Martin Willcox from Teradata wrote a couple of blog posts outlining the reasons why he feels the phrase “unstructured data” is marketing jargon and that “nontraditional data” is more appropriate.

Let me start by saying that the examples Martin uses in the first post are technically accurate if we were all disk manufacturers. Whether bitmap (audio, video) or text (email, html), it’s true all of these file types use a structured format when being processed by a computer. That being said, we are not all disk manufacturers.

As a data architect I’ve always felt the true spirit of the phrase “unstructured data” corresponds to the modeling and analysis of the data. If you have a collection of objects in an email, an image, or web page… then these things are unstructured. They tell you nothing without the context of the structured model.

If this were simply a preference in terminology then I wouldn’t think too much of it, but when a relational database vendor claims that “nontraditional” (unstructured) data is easily converted to “traditional” data by running fact/entity extraction routines and loading a table it makes me stop and question the true intent of the original message. It’s not as simple as pushing a button, and an RDBMS is most often not your best option. This isn’t something which should be glossed over.

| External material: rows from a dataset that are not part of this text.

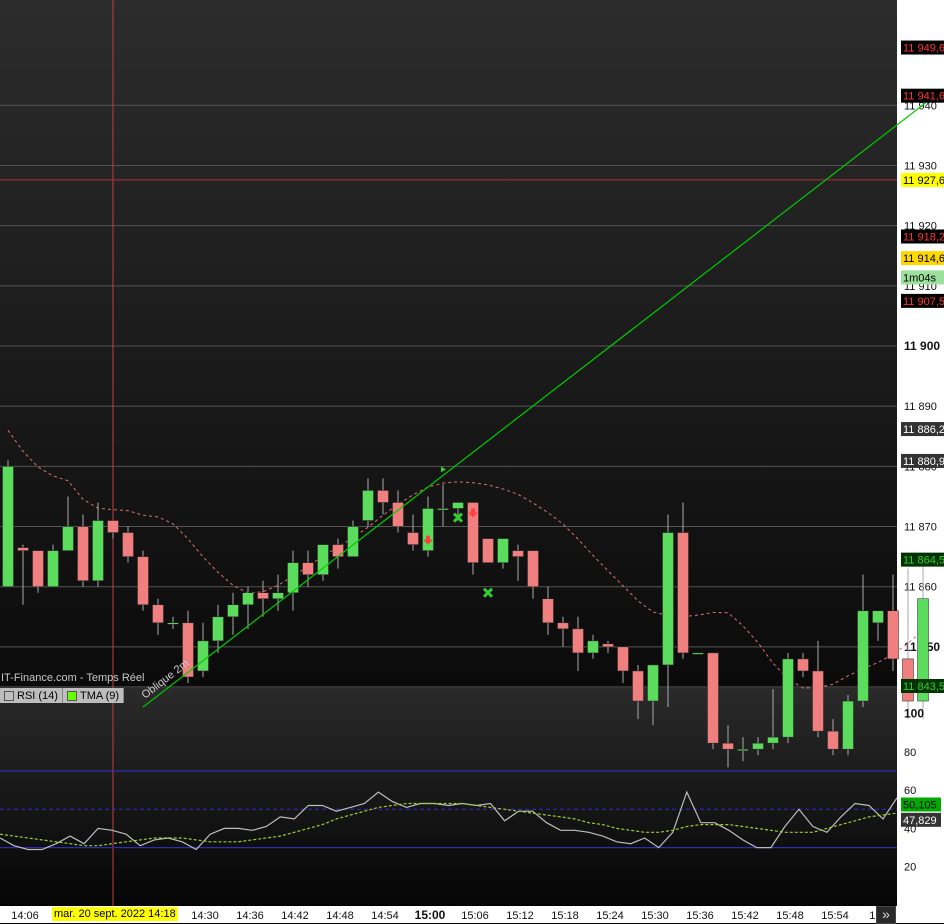  What do you see at coordinates (922, 346) in the screenshot?
I see `price-tick-label: 11 900` at bounding box center [922, 346].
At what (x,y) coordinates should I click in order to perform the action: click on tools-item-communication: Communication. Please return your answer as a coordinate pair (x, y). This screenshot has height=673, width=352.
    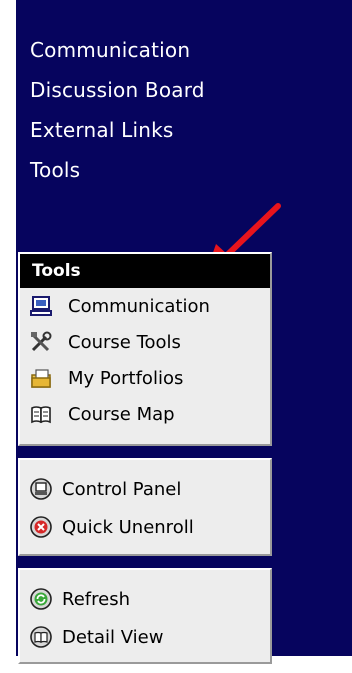
    Looking at the image, I should click on (145, 306).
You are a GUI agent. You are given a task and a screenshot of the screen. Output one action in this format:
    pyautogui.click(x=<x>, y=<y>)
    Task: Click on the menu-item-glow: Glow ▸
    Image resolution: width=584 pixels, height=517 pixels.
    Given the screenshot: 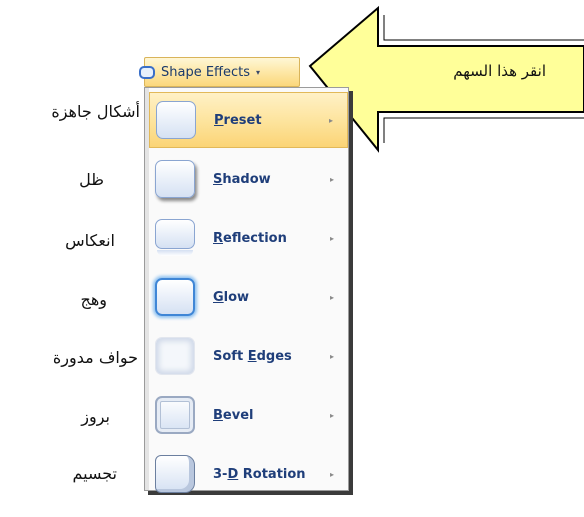 What is the action you would take?
    pyautogui.click(x=248, y=297)
    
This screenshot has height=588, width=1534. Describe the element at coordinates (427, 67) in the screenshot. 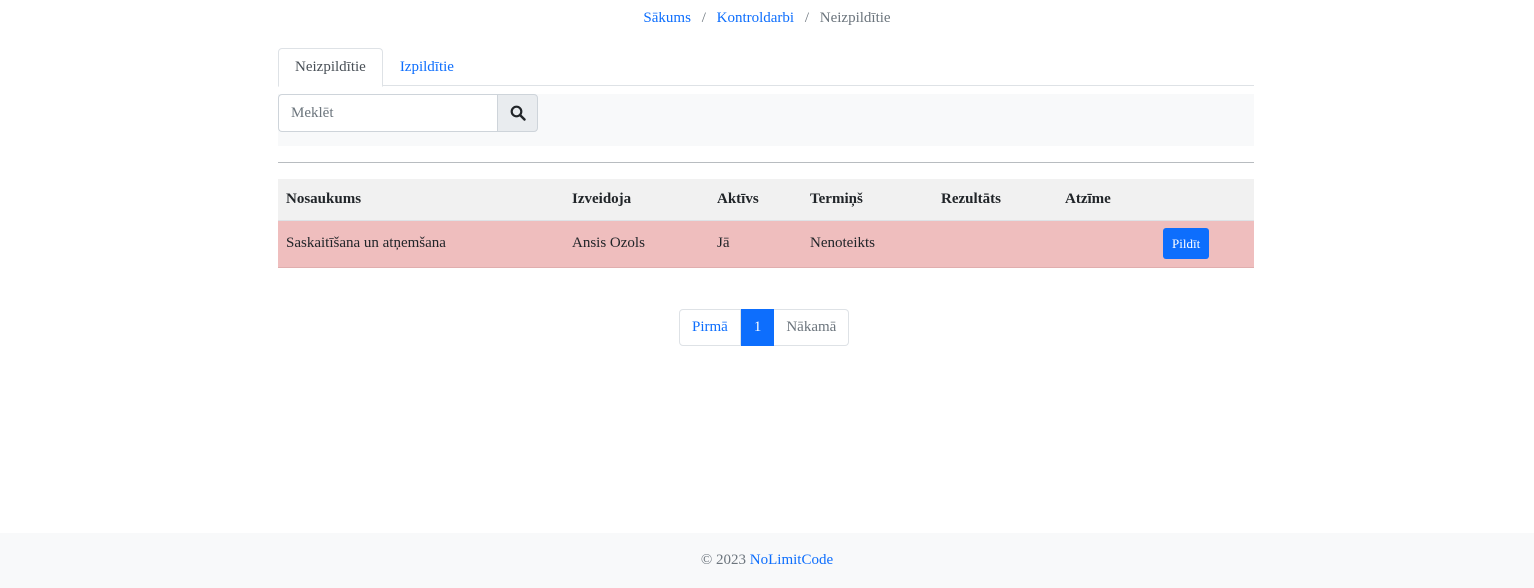

I see `tab-finished: Izpildītie` at that location.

The problem is that when using a relational database schema the relationships, attributes, and quantities must be defined before running any extraction routines. That’s ok when running against a fixed set of data looking for a known set of attributes/measures – but when you are mining millions of images or billions of web pages all of the edges don’t start to show up until you actually start to extract and analyze the data. In this situation a relational database actually makes it harder to consume unstructured data due to the high cost associated with schema changes

To me the term unstructured makes sense… it’s simply the inverse of structured. Data without a model if you will.  And remember, the larger and more diverse the data set, the less you will know about it’s characteristcs ahead of time.